With Every Root That Have Seeped Through Concrete – Sprouted Sequoiadendron Giganteum seed in reclaimed concrete block, app. 12” tall entirely as of January 2021, 2021 - on going

With Every Root That Have Seeped Through Concrete
– Sprouted Sequoiadendron Giganteum seed in reclaimed concrete block, app. 12” tall entirely as of January 2021, on going
© 2021 Chris Manfield


A Post-Anthropocene Manifesto
2020 - on going

The mass of human-made objects had exceeded the weight of the earth’s collective biomass in the year of 2020. The Anthropocene epoch is marked by the significance of human activities that have grown to affect the environment on a geological scale. As the earth’s climate began to change, we are faced with a global crisis. To mitigate the threat of this global catastrophe, we’ve adapted our ideas around environmentalism; a theory that essentialized the environment as a basis for our collective learning, growth, and survival — as an interdependent system of living and non-living entities. Since human beings have changed the climate, everything on earth has changed with it. Based on this idea, it can therefore be argued that we now live in a synthetic environment. The notion that the synthetic, human made environmental system is different from the natural environment suggests a separation between human beings and nature. The idea that human beings are separate and dominant to the natural world is a residue of colonial thinking. At the verge of a climate crisis, we understand that there is a need to resolve our thinking of the natural environment under the realization that we are part of the natural world.

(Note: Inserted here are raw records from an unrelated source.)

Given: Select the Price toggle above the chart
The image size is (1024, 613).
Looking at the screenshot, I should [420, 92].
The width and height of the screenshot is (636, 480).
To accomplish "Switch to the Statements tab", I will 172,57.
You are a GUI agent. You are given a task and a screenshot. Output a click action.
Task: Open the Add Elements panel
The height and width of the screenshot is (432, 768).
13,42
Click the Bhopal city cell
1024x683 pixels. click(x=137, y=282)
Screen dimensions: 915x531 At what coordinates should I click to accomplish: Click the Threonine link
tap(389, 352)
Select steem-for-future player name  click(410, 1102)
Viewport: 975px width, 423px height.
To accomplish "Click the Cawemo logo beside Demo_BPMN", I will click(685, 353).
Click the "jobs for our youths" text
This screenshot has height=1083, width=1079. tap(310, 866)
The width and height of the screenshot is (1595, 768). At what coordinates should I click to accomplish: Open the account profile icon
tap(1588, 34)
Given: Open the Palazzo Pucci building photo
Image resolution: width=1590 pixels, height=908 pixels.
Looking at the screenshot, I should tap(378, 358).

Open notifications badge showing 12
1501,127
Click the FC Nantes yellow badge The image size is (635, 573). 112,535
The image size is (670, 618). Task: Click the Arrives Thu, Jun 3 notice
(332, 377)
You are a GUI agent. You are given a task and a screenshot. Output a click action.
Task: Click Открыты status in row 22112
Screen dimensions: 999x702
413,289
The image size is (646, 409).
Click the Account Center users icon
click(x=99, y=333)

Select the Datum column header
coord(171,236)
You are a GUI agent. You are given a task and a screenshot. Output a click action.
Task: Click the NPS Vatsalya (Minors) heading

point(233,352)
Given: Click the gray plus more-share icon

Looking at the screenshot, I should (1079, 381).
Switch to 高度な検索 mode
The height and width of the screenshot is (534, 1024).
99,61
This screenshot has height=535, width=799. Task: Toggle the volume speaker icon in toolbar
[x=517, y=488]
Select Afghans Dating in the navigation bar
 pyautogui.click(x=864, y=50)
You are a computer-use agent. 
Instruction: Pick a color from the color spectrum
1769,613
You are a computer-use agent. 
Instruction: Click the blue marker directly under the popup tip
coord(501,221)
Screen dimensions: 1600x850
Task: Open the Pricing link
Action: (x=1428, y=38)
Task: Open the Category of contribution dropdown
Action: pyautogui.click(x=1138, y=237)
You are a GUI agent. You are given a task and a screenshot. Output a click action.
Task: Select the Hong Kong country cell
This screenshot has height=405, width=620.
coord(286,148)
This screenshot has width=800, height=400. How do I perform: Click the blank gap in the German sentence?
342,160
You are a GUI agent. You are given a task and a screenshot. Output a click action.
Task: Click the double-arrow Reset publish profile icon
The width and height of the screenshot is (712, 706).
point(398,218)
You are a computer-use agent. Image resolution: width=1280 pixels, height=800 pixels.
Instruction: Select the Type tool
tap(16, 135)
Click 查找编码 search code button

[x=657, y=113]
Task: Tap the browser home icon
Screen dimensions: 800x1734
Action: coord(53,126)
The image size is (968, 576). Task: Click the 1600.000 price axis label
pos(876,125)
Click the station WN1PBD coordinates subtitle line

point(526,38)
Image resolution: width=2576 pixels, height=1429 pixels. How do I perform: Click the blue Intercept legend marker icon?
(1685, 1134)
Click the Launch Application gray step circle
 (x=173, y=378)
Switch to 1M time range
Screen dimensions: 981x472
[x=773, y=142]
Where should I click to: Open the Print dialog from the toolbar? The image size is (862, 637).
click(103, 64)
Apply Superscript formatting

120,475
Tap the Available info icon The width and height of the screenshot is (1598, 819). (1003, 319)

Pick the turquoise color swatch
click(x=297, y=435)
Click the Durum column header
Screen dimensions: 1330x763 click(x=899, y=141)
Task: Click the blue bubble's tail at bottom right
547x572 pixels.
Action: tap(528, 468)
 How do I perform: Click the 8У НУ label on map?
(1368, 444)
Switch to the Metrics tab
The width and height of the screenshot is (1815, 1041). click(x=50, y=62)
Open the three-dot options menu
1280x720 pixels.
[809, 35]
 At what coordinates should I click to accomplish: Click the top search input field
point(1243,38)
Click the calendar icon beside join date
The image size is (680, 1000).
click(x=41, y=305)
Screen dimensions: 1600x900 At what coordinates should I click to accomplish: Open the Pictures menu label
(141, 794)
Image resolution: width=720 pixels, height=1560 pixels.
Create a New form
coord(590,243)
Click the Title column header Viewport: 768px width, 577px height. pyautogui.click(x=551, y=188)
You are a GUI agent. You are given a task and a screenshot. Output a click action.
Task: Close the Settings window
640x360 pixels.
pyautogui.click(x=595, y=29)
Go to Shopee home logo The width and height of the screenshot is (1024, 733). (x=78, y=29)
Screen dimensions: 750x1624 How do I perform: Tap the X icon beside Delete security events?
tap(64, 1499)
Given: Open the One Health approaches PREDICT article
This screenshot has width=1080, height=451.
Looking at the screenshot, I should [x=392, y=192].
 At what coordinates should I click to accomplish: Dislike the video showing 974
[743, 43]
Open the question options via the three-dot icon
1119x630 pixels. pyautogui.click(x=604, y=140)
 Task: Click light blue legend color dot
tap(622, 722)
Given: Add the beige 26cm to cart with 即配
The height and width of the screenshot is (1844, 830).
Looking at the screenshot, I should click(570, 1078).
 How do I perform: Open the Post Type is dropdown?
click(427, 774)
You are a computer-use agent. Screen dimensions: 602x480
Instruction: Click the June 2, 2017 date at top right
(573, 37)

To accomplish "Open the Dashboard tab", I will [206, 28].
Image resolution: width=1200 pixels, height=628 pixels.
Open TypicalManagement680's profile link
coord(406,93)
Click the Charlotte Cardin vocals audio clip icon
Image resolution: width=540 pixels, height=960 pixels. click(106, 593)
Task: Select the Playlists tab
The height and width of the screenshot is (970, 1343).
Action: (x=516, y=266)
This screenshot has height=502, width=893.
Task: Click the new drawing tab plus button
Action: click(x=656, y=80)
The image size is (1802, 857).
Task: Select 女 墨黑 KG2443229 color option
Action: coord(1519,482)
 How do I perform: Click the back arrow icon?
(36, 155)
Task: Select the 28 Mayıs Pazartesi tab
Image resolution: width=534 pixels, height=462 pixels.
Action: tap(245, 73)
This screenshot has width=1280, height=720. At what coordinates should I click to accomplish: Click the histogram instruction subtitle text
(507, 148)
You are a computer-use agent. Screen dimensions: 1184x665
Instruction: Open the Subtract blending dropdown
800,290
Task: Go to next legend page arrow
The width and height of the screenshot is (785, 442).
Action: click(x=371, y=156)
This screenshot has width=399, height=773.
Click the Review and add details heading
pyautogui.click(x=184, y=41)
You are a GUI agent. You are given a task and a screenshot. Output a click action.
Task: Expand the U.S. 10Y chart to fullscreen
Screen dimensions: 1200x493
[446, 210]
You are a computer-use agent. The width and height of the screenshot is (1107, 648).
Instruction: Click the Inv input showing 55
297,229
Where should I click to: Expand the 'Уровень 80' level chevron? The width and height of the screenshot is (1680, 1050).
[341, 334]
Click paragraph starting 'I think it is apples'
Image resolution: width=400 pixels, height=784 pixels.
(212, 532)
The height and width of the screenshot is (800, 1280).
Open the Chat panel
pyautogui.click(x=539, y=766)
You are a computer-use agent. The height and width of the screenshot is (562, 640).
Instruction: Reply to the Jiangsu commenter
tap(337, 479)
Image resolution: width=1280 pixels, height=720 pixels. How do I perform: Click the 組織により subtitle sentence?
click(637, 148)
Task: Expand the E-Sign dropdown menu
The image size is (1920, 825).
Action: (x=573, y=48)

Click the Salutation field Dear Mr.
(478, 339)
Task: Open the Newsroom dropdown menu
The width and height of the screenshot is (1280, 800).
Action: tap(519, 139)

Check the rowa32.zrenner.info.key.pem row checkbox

The contemporary definition of nature does not rely entirely on the notion of the synthetic versus the natural. Nature is a continuous flow of ideal disposition. Within this understanding, we are beginning to reshape our understanding of environmentalism. The archaic understanding that the notion of environmental sustainability is applicable only to the “natural” environment will be challenged under the notion of the interweaving of the idea of the synthetic and the natural. The new understanding of environmentalism might rely more on the idea of harmony between transience and preservation, between conservation and progress. In order for us to strive for institutional sustainability, there needs to be reconciliation between the relationship of the institution and its environment.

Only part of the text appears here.